About the Book:
He squared off against Caesar and was friends with young Brutus. He advised the legendary Pompey on his somewhat botched transition from military hero to politician. He lambasted Mark Antony and was master of the smear campaign, as feared for his wit as he was for exposing his opponents’ sexual peccadilloes. Brilliant, voluble, cranky, a genius of political manipulation but also a true patriot and idealist, Cicero was Rome’s most feared politician, one of the greatest lawyers and statesmen of all times. Machiavelli, Queen Elizabeth, John Adams and Winston Churchill all studied his example. No man has loomed larger in the political history of mankind.
In this dynamic and engaging biography, Anthony Everitt plunges us into the fascinating, scandal-ridden world of ancient Rome in its most glorious heyday. Accessible to us through his legendary speeches but also through an unrivaled collection of unguarded letters to his close friend Atticus, Cicero comes to life in these pages as a witty and cunning political operator.
Cicero leapt onto the public stage at twenty-six, came of age during Spartacus’ famous revolt of the gladiators and presided over Roman law and politics for almost half a century. He foiled the legendary Catiline conspiracy, advised Pompey, the victorious general who brought the Middle East under Roman rule, and fought to mobilize the Senate against Caesar. He witnessed the conquest of Gaul, the civil war that followed and Caesar’s dictatorship and assassination. Cicero was a legendary defender of freedom and a model, later, to French and American revolutionaries who saw themselves as following in his footsteps in their resistance to tyranny.
Anthony Everitt’s biography paints a caustic picture of Roman politics—where Senators were endlessly filibustering legislation, walking out, rigging the calendar and exposing one another’s sexual escapades, real or imagined, to discredit their opponents. This was a time before slander and libel laws, and the stories—about dubious pardons, campaign finance scandals, widespread corruption, buying and rigging votes, wife-swapping, and so on—make the Lewinsky affair and the U.S. Congress seem chaste.
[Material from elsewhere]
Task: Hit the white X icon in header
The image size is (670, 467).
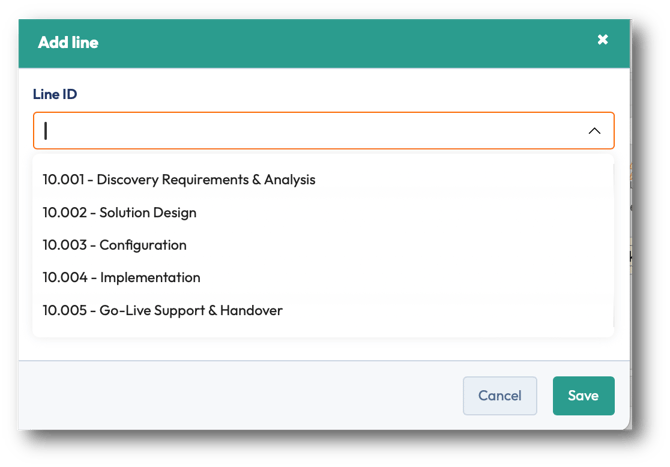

Cicero was a wily political operator. As a lawyer, he knew no equal. Boastful, often incapable of making up his mind, emotional enough to wander through the woods weeping when his beloved daughter died in childbirth, he emerges in these pages as intensely human, yet he was also the most eloquent and astute witness to the last days of Republican Rome.
Book Review: ★★★★★★
This is a book that is a strange topic for me to read. Politics is usually something that I avoid with pronounced effort. I find politics irritating, and politicians only a couple steps above the polished criminal. (I know — a trite, cliched stereotype.) But that is how I have usually felt on the topic. So, when I came across a quote by Cicero, somewhere, I couldn’t place the history to which he belonged. I don’t even really remember where the quote came from, and I thought it was a very unusual, and insightful quote, on the role of government. So, I went on a quest to find out who the man was, and what his history was. This is the book I started with.
Well written, especially for a history book — I was very intrigued at this very eloquent lawyer/politician. Considered one of, if not the best lawyer of Rome; Cicero eventually rose through the social, and political ranks to ultimately be considered one of the greatest political minds of his time.
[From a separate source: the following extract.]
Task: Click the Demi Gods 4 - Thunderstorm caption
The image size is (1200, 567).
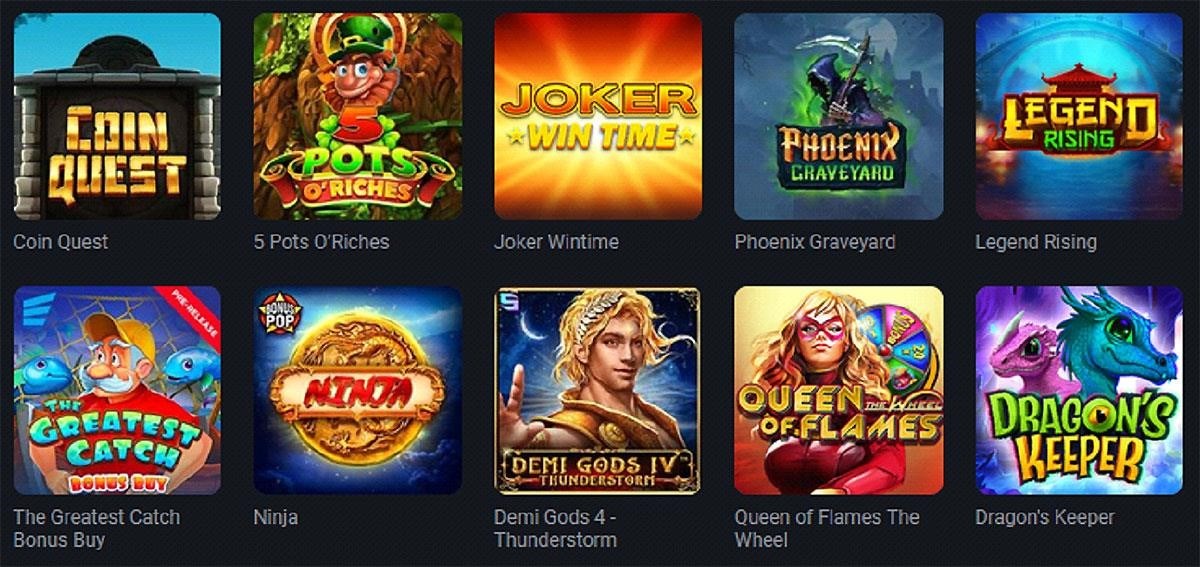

What I found particularly interesting in this historical account, is he was a man that was central to the story of the fall of the Roman Republic — and his downfall became synonymous with the shift of the Republic into a dictatorship. His writing is challenging reading — but his story is fascinating. And Mr. Everitt has done a wonderful job of maintaining all of the suspense and drama of the time, as he tells the story of this amazing man’s life.
The history is also of particular interest — since in all of the Republics that have ever existed throughout history — there is a distinct pattern that evolves within the societies, which foretells the demise of these governments, and ultimately the societies as a whole. It is of particular interest, therefore, to read about this history, and see several of the same symptoms that occur in our own society. It is, if not scary, at the very least educational.
This is a really interesting book to read. It is not burdened with a lot of background history, to detract from the focal point of the story. Mr. Everitt has successfully taken a brief era, within the Roman history, and has expounded it under a magnifying glass — sufficient enough for a reader to gain a complex picture of a troubled society.